--- DOCUMENT SECTION ---
_ _ _ _ _ _ _

The fastest time was achieved with a 68020 moving the data into 
the T (VMEbus writes are faster than reads); however, moving the 
data with the DMA units was only a little worse.   I also did the 
tests at 10Mbps and 20Mbps (except on the BBK-V2 20Mbps at TTL 
levels is too noisey and I didn't have some differential 
interfaces to my TRAMs on hand).  In general, VMEbus activity 
peaked at 4MB/sec since I could only transfer 1 32-bit LWORD in 1 
microsecond for a sustained period.  This is a far cry from 
VMEbus' 40MB/sec advertised transfer rate.  Also, the amount of 
pipelined link activity you create is definitely a function of 
your software AND the link speeds AND the speed of the VMEbus -- 
not a simply test.

     This brings up a little problem.  Since a T800 has four 
links (1.75MB/sec uni max speed), I should be able to transfer up 
to 7MB/sec from one node to four others.  But my VMEbus IF is 
limited to 4MB/sec.  Bitch!  Now you know why I wish they 
implemented BLT.  But if I had it, could my software keep the 
links busy all the time?  Probably not so I would need to wait 
for the H1(!).

_ _ _ _ _ _ _

--- TASKS ---
• A. In the VMEbus post, at what rate did VMEbus activity peak?
• B. Retype the VMEbus post starting with "The fastest time" and going on through "a simply test.".
• C. Condense the paragraph of the VMEbus post that opens with "This brings up a little problem" into a short bulleted list that keeps its main facts.

--- DATA EXCERPT ---
_ _ _ _ _ _ _

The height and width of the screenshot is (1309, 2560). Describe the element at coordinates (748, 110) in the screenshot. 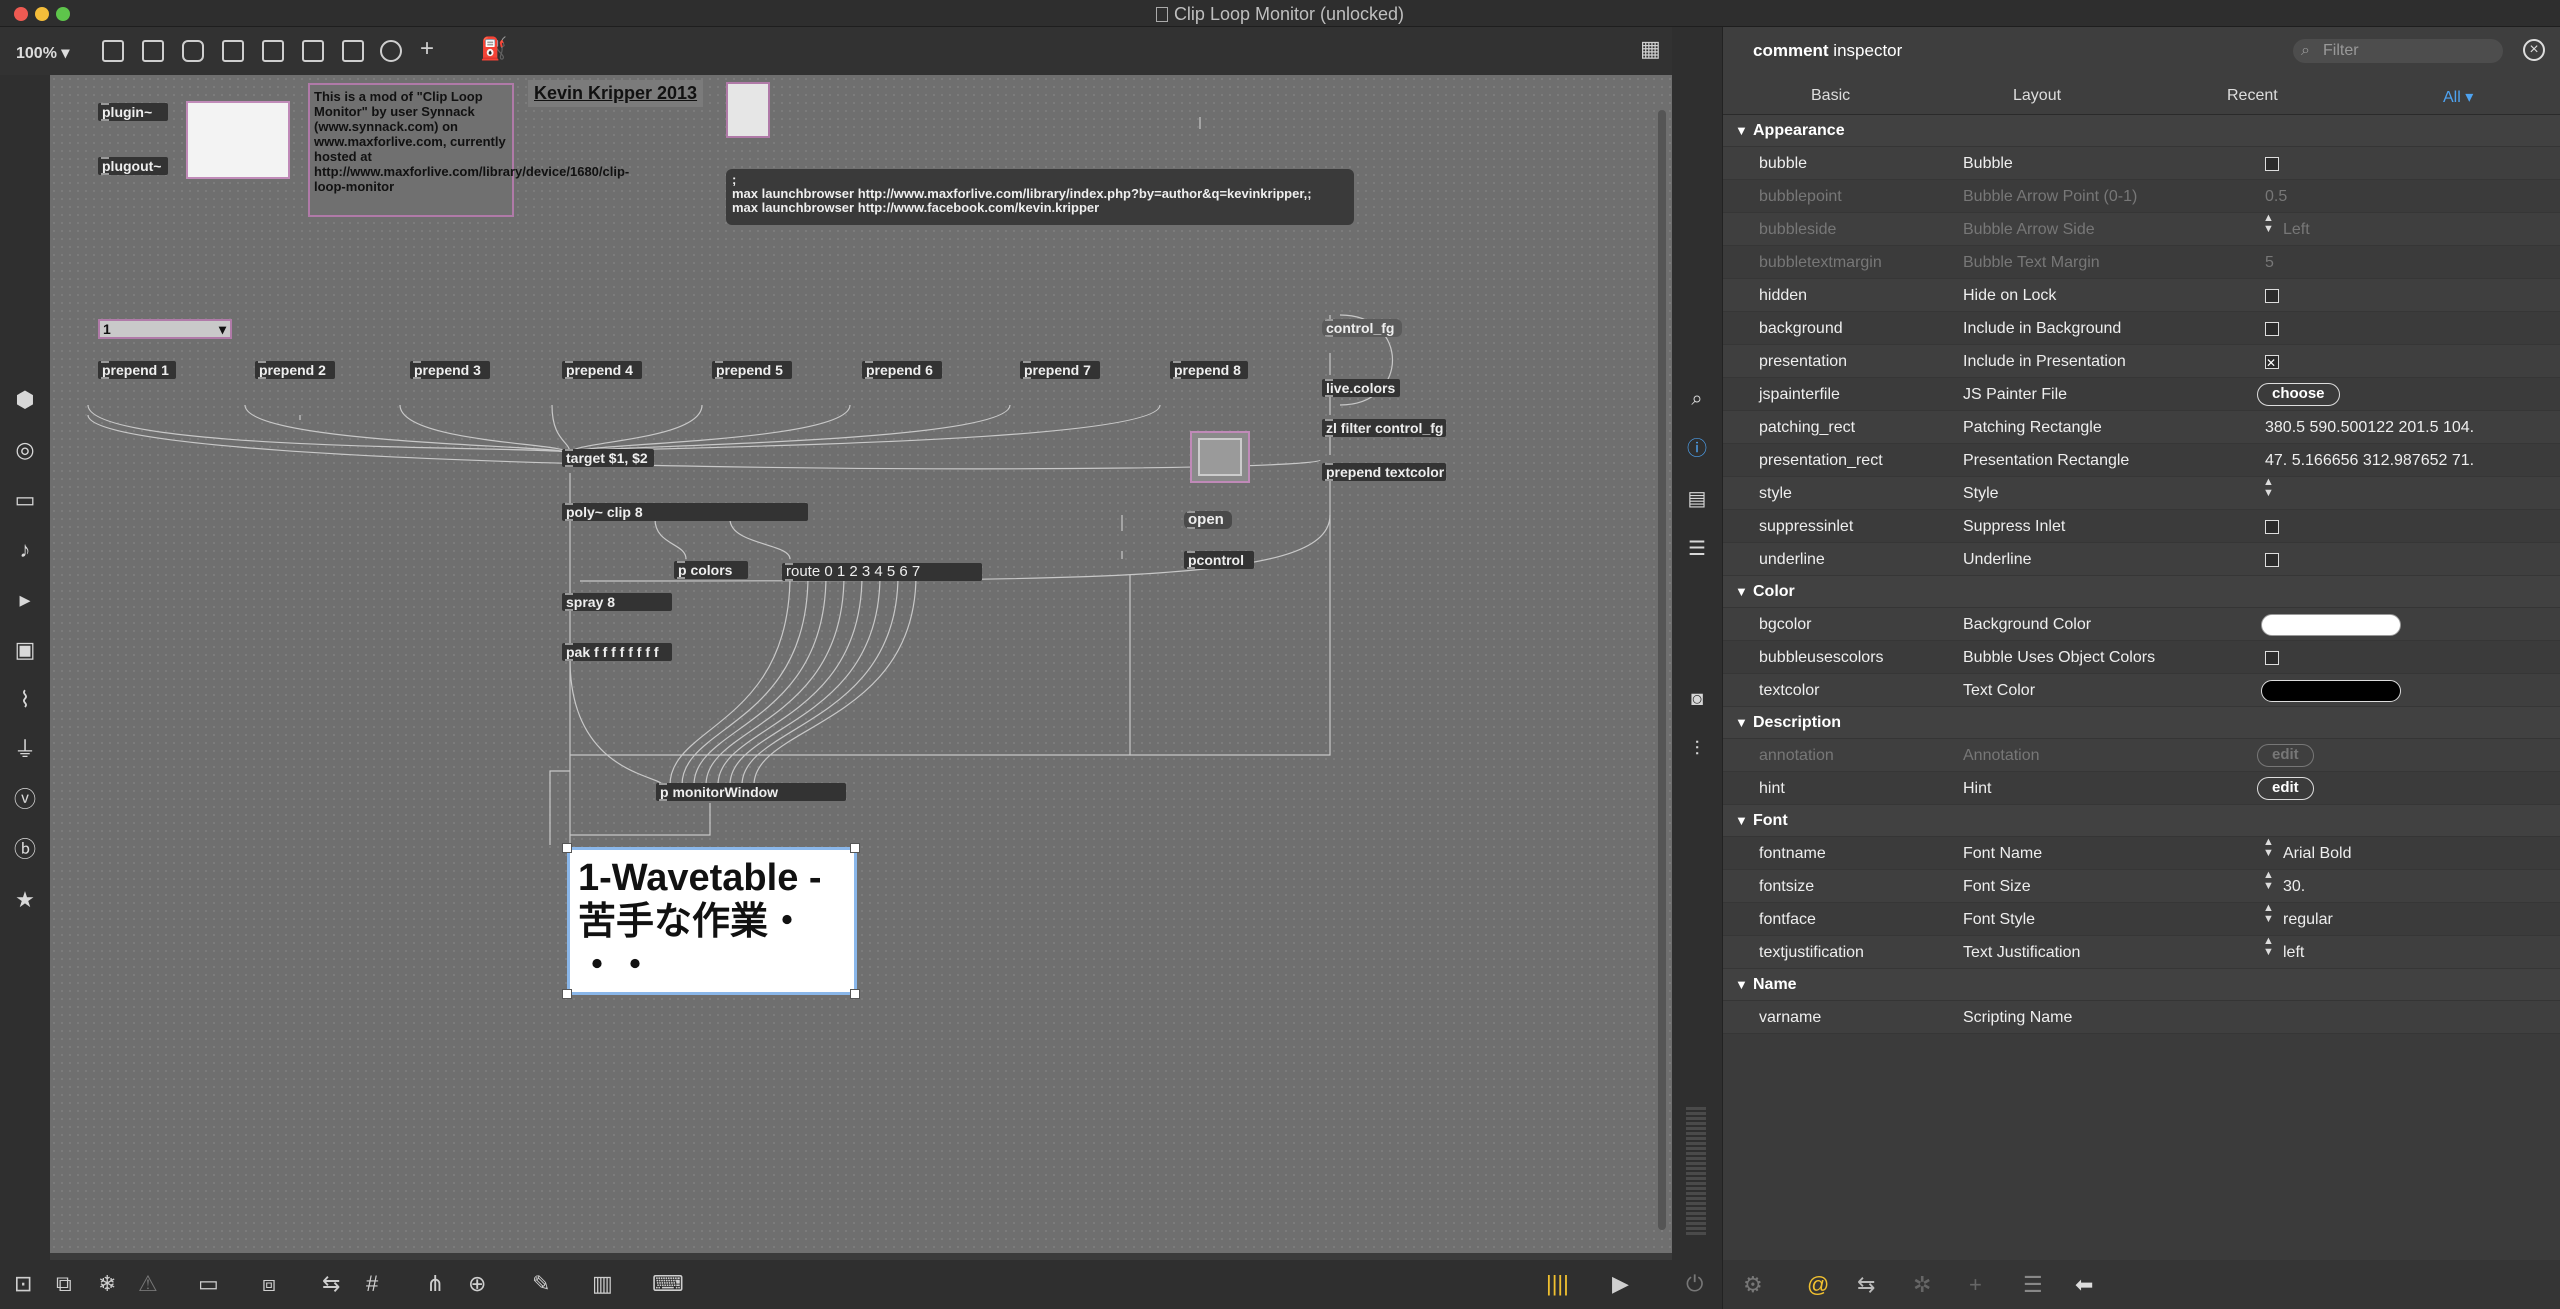

I see `ubutton-object` at that location.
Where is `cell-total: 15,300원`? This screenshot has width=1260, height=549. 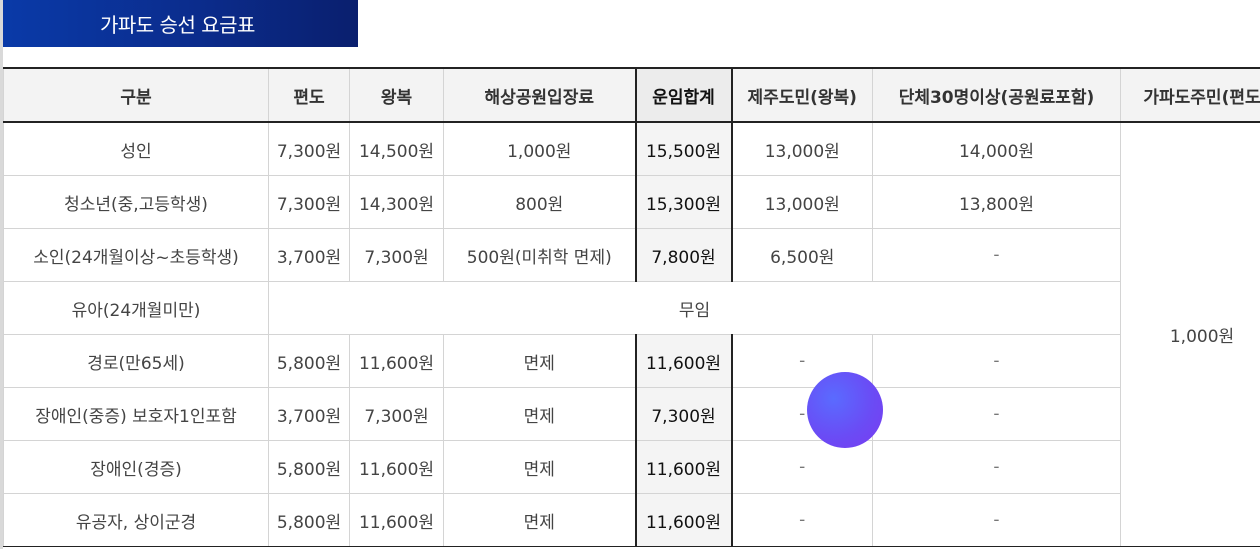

_ _ _ _ _ _ _

--- ANSWERS BELOW ---
• A. It peaked at 4MB/sec.

• B.
The fastest time was achieved with a 68020 moving the data into 
the T (VMEbus writes are faster than reads); however, moving the 
data with the DMA units was only a little worse.   I also did the 
tests at 10Mbps and 20Mbps (except on the BBK-V2 20Mbps at TTL 
levels is too noisey and I didn't have some differential 
interfaces to my TRAMs on hand).  In general, VMEbus activity 
peaked at 4MB/sec since I could only transfer 1 32-bit LWORD in 1 
microsecond for a sustained period.  This is a far cry from 
VMEbus' 40MB/sec advertised transfer rate.  Also, the amount of 
pipelined link activity you create is definitely a function of 
your software AND the link speeds AND the speed of the VMEbus -- 
not a simply test.

• C.
- A T800 has four links, each with a maximum unidirectional speed of 1.75MB/sec, so one node should be able to transfer up to 7MB/sec to four others.
- The VMEbus interface is limited to 4MB/sec, which is why BLT support is wished for.
- Even with BLT, the software probably could not keep the links busy all the time, so waiting for the H1 would be necessary.